The most famous, if not famous wine from the Rhone is undoubtedly Châteauneuf-du-Pape. The vineyards are located in the immediate vicinity of the city of Avignon, which was once home to a Papal castle. Bottles of this often robust wine therefore usually bear a Papal coat of arms.
This part of the Rhône Valley is the widest part. Whereas the river just north (Condrieu, Côte Rotie) is relatively narrow with very steep slopes, the southernmost part shows just the opposite. The river there forms a delta, it is wide and flat. The bottom there is littered with large round-worn gravel, brought in by the river, called "Galets. This metre-thick layer of gravel is very much in evidence around Tavel, but definitely also around Avignon. The sun burns brightly there, causing the stones to store heat during the day to release it in the evening. In the cool of the evening, it is curious to feel the heat coming out of the ground. Besides gravel, there are sandy soils and calcareous clays. The "white soils" (stony sandy soils with lime) of Lauze possess a very high lime content and are called "Terres Blanches.
Château de Manissy appears in writings as early as the 17th century and at the time was owned by the Lafarge family. Since there was no successor in that family to continue the estate, it was donated to the church.

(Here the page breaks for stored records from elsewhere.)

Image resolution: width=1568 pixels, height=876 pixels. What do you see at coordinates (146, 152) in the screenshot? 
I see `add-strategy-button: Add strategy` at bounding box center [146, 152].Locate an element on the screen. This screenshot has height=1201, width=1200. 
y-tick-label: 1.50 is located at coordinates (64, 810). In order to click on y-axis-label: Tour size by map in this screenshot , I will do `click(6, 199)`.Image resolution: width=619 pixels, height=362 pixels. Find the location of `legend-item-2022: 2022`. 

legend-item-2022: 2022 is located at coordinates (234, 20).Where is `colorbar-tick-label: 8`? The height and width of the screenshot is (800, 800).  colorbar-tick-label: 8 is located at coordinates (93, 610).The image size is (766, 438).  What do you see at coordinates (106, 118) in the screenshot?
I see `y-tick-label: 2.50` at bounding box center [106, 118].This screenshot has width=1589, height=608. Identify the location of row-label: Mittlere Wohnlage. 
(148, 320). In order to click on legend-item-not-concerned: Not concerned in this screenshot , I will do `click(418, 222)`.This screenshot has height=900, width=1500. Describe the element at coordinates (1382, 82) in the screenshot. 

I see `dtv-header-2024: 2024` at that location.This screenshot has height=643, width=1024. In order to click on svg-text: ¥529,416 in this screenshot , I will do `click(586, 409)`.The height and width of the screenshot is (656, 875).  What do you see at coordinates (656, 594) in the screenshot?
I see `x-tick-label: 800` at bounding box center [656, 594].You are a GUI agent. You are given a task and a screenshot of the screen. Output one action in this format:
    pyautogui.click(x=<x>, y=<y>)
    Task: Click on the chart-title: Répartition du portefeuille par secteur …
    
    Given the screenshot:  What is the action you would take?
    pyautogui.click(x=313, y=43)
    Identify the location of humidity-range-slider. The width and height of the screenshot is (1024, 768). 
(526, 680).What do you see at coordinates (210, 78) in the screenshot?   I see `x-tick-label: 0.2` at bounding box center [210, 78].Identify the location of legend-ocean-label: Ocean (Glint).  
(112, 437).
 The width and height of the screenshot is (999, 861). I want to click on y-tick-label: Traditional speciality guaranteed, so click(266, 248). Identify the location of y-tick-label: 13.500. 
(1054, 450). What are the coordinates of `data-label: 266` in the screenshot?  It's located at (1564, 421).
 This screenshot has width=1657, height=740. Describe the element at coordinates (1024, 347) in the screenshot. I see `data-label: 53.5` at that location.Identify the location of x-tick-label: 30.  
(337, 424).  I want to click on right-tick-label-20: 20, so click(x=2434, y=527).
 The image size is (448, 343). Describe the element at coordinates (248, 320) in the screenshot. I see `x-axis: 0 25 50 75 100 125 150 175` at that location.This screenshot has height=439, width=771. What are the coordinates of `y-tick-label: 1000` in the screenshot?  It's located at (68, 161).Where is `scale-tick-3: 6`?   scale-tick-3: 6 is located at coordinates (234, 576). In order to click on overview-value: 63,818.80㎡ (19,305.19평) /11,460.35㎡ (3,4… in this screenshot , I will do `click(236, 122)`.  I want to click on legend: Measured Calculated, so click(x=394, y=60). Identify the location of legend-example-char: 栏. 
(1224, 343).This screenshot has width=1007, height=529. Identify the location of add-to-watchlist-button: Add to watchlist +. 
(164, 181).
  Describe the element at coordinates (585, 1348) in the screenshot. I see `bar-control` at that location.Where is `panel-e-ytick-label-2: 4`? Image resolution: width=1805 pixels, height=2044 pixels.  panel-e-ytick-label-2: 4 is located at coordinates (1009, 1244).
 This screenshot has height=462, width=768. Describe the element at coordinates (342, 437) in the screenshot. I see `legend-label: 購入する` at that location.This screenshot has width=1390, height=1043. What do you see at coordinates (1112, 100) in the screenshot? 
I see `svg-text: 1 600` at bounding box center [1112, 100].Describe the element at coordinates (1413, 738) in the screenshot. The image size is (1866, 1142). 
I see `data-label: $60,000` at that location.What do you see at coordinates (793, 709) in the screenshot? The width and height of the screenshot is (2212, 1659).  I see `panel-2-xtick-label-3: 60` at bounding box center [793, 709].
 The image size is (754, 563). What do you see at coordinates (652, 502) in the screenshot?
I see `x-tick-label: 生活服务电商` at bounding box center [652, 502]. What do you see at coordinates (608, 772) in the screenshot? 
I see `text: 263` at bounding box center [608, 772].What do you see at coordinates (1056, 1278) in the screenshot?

It was those church brothers who planted the vineyards in Tavel and in the early 20th century their first harvest was brought in. Since the denomination itself had by now reached old age, in 2003 the vineyard management was handed over to Florian André, a young winemaker from Tavel.
Florian, 7th generation in the wine family, immediately began the "conversion" to organic cultivation. He took university courses in both Orange and Beaune. In Burgundy, he interned at the renowned Domaine Armand Rousseau in Gevrey-Chambertin. He also took internship training in Bordeaux. There he worked with the famous Lurton family in Margaux, owners of the Grand Cru châteaux Brane Cantenac, Dufort Vivens and Ferrière. All at these top châteaux work sustainably and in many cases now biodynamically. Anno 2021, all of Château de Manissy's vineyards have been converted to biodynamic culture and are now also certified biodynamic (Demeter).